Lihat saja dilingkungan sekitar kita, banyaknya anak-anak yang mau menjadi tenaga kerja, terutama disektor home industri akan selalu disambut baik. Dengan berbagai banyak alasan, seperti membantu atau mendidik anak untuk bertanggung jawab menjadikan para pengusaha tersebut memperoleh pembenarannya. Akan tetapi dari berbagai penelitian yang banyak dilakukan, justru para pengusaha yang mau menerima anak-anak ini agar bisa membayar lebih murah.

Justru yang menjadi persoalan adalah, lemahnya pengawasan yang selama ini dilakukan oleh Pemerintah, terutama petugas pengawas tenaga kerja yang terasa "tumpul" dalam menjalankan tugasnya. Dari pengalaman penulis ketika bertemu dengan para pengawas tenaga kerja didaerah, rata-rata mereka memiliki alasan bahwa tidak ada pendananaan yang sering dijadikan pembenar tindakannya tersebut. Selain itu, banyak Dinastenagakerja yang ada di daerah yang masih belum memiliki data sama sekali menyangkut soal pekerja anak.

Sebagai warga yang peduli terhadap situasi anak, penulis berkeinginan, agar situasi seperti ini harus segera diakhiri. tentunya dengan keterlibatan banyak pihak, setidak-tidaknya bisa mengurangi hal ini.

Selasa, 01 Juni 2010

cinta

Sebut saja IW (bukan nama sebenarnya), usia 14 tahun. Sudah 5 tahun Ia bekerja, disalah satu home industri konveksi di Solo. Sudah 4 tahun Ia tidak sekolah lagi, dikarenakan sudah tidak ada yang sanggup membiayai kebutuhan sekolahnya. Meski Ia masih bercita-cita ingin melanjutkan sekolahnya, akan tetapi keinginan itu Ia kubur dalam-dalam, sebab biaya sekolah yang begitu tinggi, tidak mungkin akan bisa terbayarkan. Apalagi sebagai anak yang tertua dari tiga bersaudara, sangatlah tidak mungkin bagi IW untuk terlalu berharap banyak pada orang tuanya untuk melanjutkan sekolahnya. Sebab ayah IW yang berprofesi sebagai supir becak, dan ibunya sebagai kuli panggul di pasar tentunya sangat sedikit sekali penghasilannya. terkadang upah dari hasil kerja orang tuanya, masih jauh dari mencukupi untuk kebutuhan sehari-hari.

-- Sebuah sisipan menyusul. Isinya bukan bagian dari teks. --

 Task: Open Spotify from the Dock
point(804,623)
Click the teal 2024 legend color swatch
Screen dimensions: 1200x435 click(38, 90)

Oleh karena itu, untuk membantu kebutuhan sehari-hari, IW terpaksa harus bekerja. Proses mencari pekerjaan inipun bagi IW bukanlah perkara mudah. Selain dibutuhkan ketrampilan yang memadai, juga perlu adanya koneksi, yang bisa meyakinkan si pemilik usaha percaya dan mau merekrutnya sebagai buruhnya. Selama ini, ketrampilan yang dimiliki IW hanyalah menjahit, yang dia peroleh sewaktu kursus di tetangganya.

Sehari-hari IW harus berangkat kerja mulai pukul 06.00, dengan berjalan kaki dari rumahnya menuju jalan raya, yang berjarak sekitar 500 meter. Setelah itu, Ia harus naik angkutan umum. IW berusaha untuk berangkat lebih pagi, agar sampai ditempat kerjanya tepat waktu. ditempat kerjanya ini, hingga sampai saat ini, IW mendapat jatah untuk memasang kancing baju. Selama bekerja di konveksi, Ia menerima upah mingguan sebesar Rp.60.000. Tentu uang sebesar itu jauh dari mencukupi. Akan tetapi tekat IW bekerja adalah bagaimana Ia bisa membantu untuk meringankan beban orang tuanya.

Keterpaksaan anak-anak bekerja, sebagaimana yang dialami oleh IW bukanlah hal yang luar biasa, sebab masih banyak anak-anak di pedesaan ataupun di perkotaan yang mengalami nasib yang sama, atau bahkan lebih tragis dari itu.

yang patut menjadi pertanyaan adalah, haruskah ana-anak tersebut bekerja dianggap sebagai kewajaran atau sesuatu yang harus disikapi? lalu sikap seperti apa yang harus dilakukan?